From the late 1930s into the 1960s, no company matched RCA’s prowess in bringing new consumer electronics products to the mass market. Color television was a spectacular technological breakthrough and a very profitable commercial success for the company. But in the mid-1960s, RCA tried to get into computers, going up against the corporate establishment in that field, above all IBM. This new push came at the expense of consumer electronics, which got less funding just as Japanese companies were achieving breakthroughs in the field, particularly in video recording.
By the 1970s, the Sarnoffs had lost sight of their place in history. As innovators in consumer electronics, they had reaped huge profits from economies of scale in marketing these products. They then put the profits back into research and more innovation. But, “as Robert Sarnoff took command [in 1968], he was persuaded by Andre Meyer, a member of the RCA board of directors and senior partner at Lazard Frères and one of the most respected investment bankers of his day, to embark on a second strategy of growth. That was one of product diversification through acquisition of companies whose businesses were only distantly related, if related at all, to [RCA’s] learned technical, functional, and managerial capabilities,’’ as Chandler tells the story in his new book.
How could the Sarnoffs have known that becoming a conglomerate, for all its dazzle, was a doomed route for them to take, and that RCA would disintegrate? They could not have known, of course. But a greater acquaintance with history would have made them more aware of RCA’s potential problems. Plow through Chandler’s sometimes dense and often anecdotal prose, and you come away with a sophisticated appreciation of the historical forces that shape outcomes. Not answers, but an awareness that, in the Sarnoffs’ case, might have saved them from the advice they got on Wall Street.
As Peter Cappelli, a management expert at the University of Pennsylvania’s Wharton School of Business, put it in an interview: “What you are trying to develop in a manager is a kind of inductive skill in reading the terrain; of knowing intuitively when the paradigms are about to change or bust up — or endure.”
Insights of History
Like Chandler, Robert Heilbroner is an economic historian, but a far better writer.
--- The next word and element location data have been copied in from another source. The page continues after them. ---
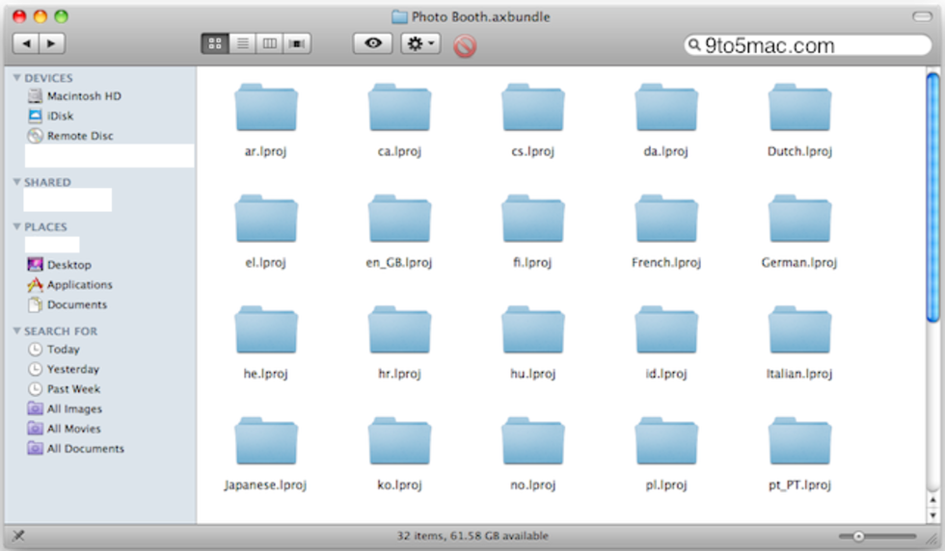
Task: Collapse the DEVICES sidebar section
Action: click(x=16, y=78)
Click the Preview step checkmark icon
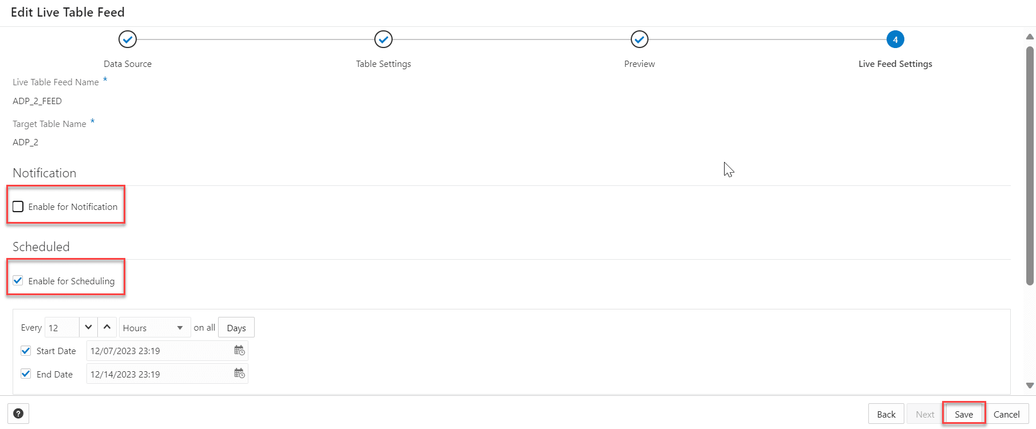The image size is (1036, 429). coord(639,39)
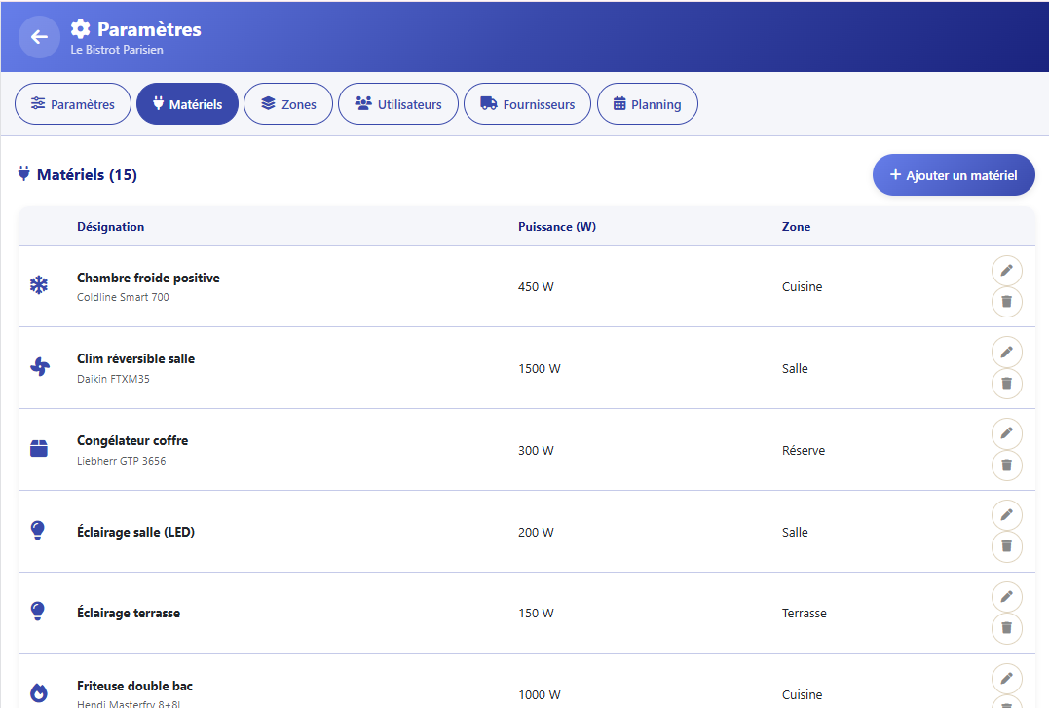
Task: Click the back arrow in the header
Action: (39, 37)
He offers wonderful anecdotal biographies of the great economists, starting with Adam Smith, and in the process takes the reader almost painlessly through Western economic thought. His message is blunt: The seminal economic theories sprang from the times in which they were conceived. When circumstances changed, every generation or two, so did economic theory. But not entirely. Each new worldly philosopher built on the theories of his predecessors.
Adam Smith, of course, described the dynamics of the Industrial Revolution starting all around him. Karl Marx, building on Smith, witnessed the unfolding plight of the new industrial work force and tried to give workers as important a role as capital in the new market system. As a byproduct, Marx was the first economist to describe a business cycle and to perceive that business cycles were inherent in capitalism. And so the evolution of economic theory continued. John Maynard Keynes explained the Great Depression to our parents, and Joseph Schumpeter became known for his descriptions of “creative destruction” in a market system — a bit of consolation for the bankrupt.
“The worldly philosophers,” Heilbroner writes, “taught us to see the evolution of society as a drama whose meaning could be grasped by individuals who would otherwise have felt themselves merely swept along by overmastering and incomprehensible forces. The ultimate objective of their economic thinking was social understanding.”